A new survey of UK public attitudes toward migrants in the time of COVID has identified that people who have suffered financially as a result of the pandemic are more likely to support migrants’ access to the welfare state, The Migration Observatory at COMPAS said today.
Two new briefings Public attitudes to labour migrants in the pandemic: health and welfare and Public attitudes to labour migrants in the pandemic: occupations and nationality, published today on the Migration Observatory website provide details of the YouGov survey.
The survey interviewed nearly 5000 UK residents about their views on a range of migration issues in the context of the COVID-19 pandemic. The findings also highlighted greater support, in general, for migration by people perceived to be essential workers, particularly NHS doctors and care workers, and higher levels of public concern about migration from China than from other countries.

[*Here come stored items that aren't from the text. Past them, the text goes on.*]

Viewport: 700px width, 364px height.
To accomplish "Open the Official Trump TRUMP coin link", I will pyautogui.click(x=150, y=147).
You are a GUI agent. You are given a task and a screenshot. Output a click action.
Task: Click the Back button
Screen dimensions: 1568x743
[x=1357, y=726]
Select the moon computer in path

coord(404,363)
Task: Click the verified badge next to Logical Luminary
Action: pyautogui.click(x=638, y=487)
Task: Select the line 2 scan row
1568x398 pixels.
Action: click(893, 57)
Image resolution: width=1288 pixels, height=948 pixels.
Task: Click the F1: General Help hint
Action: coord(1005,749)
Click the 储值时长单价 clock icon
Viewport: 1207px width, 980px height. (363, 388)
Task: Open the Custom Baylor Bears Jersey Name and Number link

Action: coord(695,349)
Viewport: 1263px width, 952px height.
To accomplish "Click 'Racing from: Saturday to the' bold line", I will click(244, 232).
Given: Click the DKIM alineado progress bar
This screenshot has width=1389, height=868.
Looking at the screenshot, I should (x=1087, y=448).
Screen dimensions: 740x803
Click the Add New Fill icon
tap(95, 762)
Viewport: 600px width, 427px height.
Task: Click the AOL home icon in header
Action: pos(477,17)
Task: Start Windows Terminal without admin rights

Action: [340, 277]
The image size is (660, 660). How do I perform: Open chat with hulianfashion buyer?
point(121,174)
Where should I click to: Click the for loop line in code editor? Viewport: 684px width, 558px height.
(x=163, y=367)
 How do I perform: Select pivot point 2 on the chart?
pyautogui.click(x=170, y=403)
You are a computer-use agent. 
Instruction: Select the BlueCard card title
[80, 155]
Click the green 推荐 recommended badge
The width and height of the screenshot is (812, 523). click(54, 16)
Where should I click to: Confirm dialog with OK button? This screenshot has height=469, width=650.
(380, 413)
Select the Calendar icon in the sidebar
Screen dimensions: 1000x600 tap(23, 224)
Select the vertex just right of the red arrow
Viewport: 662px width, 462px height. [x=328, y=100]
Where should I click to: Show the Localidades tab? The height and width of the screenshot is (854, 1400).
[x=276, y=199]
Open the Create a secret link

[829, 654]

In terms of access to welfare for migrants, the survey’s findings found that respondents were most supportive of migrants’ access to welfare if they had been in the UK for at least five years, and more open to migrants’ access to the NHS than to Universal Credit or Housing Benefit. However, it was also evident that respondents who felt that they had been financially impacted by the pandemic were more open to migrants’ access to welfare at any stage than those who did not feel they had been economically impacted.
Dr Marina Fernandez-Reino, one of the authors of the new briefings, said; “We know from other countries – notably the US – that one impact of the pandemic has been a backlash against Chinese and other South East Asian communities, relating to the emergence of the pandemic in China. Data from this new survey shows concerns among UK residents about Chinese immigration, though we need further analysis to know if this is a long-term trend.”
Dr Isabel Ruiz was also an author on the briefings. She said: “One really interesting finding of the studies has been the greater openness to migrants’ access to welfare benefits among British residents who have been negatively affected economically by the pandemic. It is interesting to see that people who have lost out financially show more, rather than less, altruism in this respect.”